Start by normalizing the text of the content by eliminating misspellings or other irregularities, such as emojis. Several text preprocessing steps also need to take place. Tokenization breaks text up into smaller units, or tokens. These are done at the sentence and word level. Various normalization processes can also be included which convert all letters to the same case, remove punctuation, lemmatize and stem text, and remove stop words. Part-of-speech tagging may also be included. The preprocessing performed often depends on the state of the content. Most text analytics software packages include some of these processes.
Once the text is clean and machine readable, there are two options for identification of concepts. If your organization has a taxonomy, the text can be processed and categorized against these values, identifying concepts which are already known and maintained. The second option is to perform entity extraction, identifying previously unknown concepts.
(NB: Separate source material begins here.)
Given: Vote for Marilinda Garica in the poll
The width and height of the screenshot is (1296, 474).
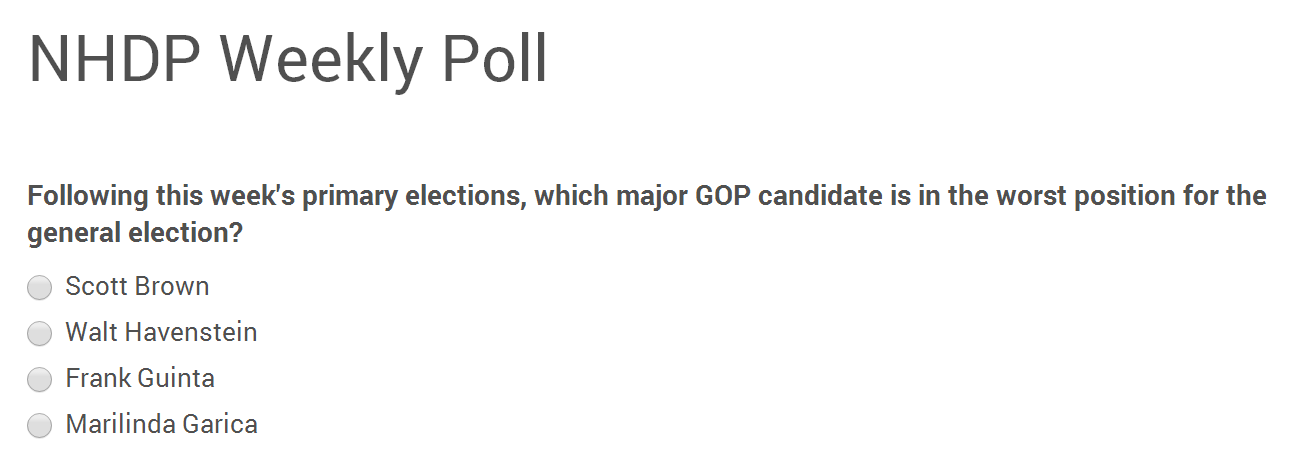Looking at the screenshot, I should tap(40, 426).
Ideally, processing the content using both a taxonomy and entity extraction provides more information.
Simply preparing the text for analysis is a lot of work. However, once the text is normalized and the process is put in place, the resulting analysis happens more quickly. So, what about that analysis? Looking at the analysis should provide numerous insights. For example,
- The name of my product is in close proximity to a set of negative and positive words. How can I use this information to market or improve my product?
- My internal enterprise taxonomy and the vocabulary of my product reviewers is very different. Are we out of touch with our customers?
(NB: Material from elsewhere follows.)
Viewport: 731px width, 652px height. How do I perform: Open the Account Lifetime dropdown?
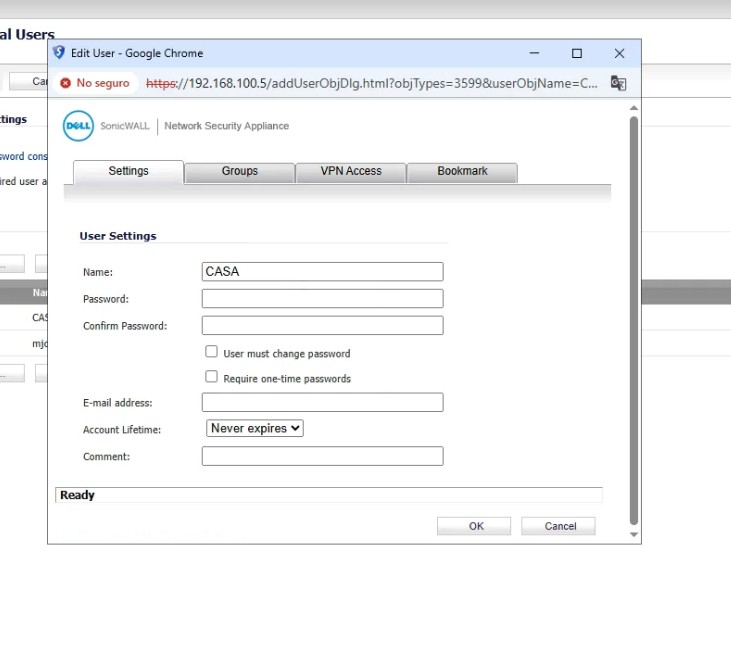(255, 428)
- The length of the product review is related to the tone. How can I get customers to write more positive information about my product?
- There are a lot of comments about customer service in the product reviews. How do I use this information to provide better customer service and support?
The questions asked of the content and the insights gained are almost limitless. As a result, the text analytics processes and overall program should be in a constant state of evolution and improvement. It’s possible to use the same processes over various types of content, but analyzing product reviews is different enough from analyzing short comments on social media, and that may change the process.
Process & Integration
A sure way to hinder the success of a text analytics project is a lack of process development. Also make sure to take into consideration existing ways of working and systems. Starting off with a text analytics proof of concept project on a limited set of content can be a great way to show value. If, however, text analytics is seen as a one-time effort, the program will fade away. Like any other new business process, be sure to integrate text analytics into existing processes as this will be key to the program’s success.
Text analytics is fairly complicated. It’s important to have a champion who can convey the complexities in a straightforward manner and clearly demonstrate the value to the organization, especially to the C-level executives who sign off on information programs.
Voice of the customer should be an important focus for most organizations, and text analytics is an important part of the equation for generating meaningful insights.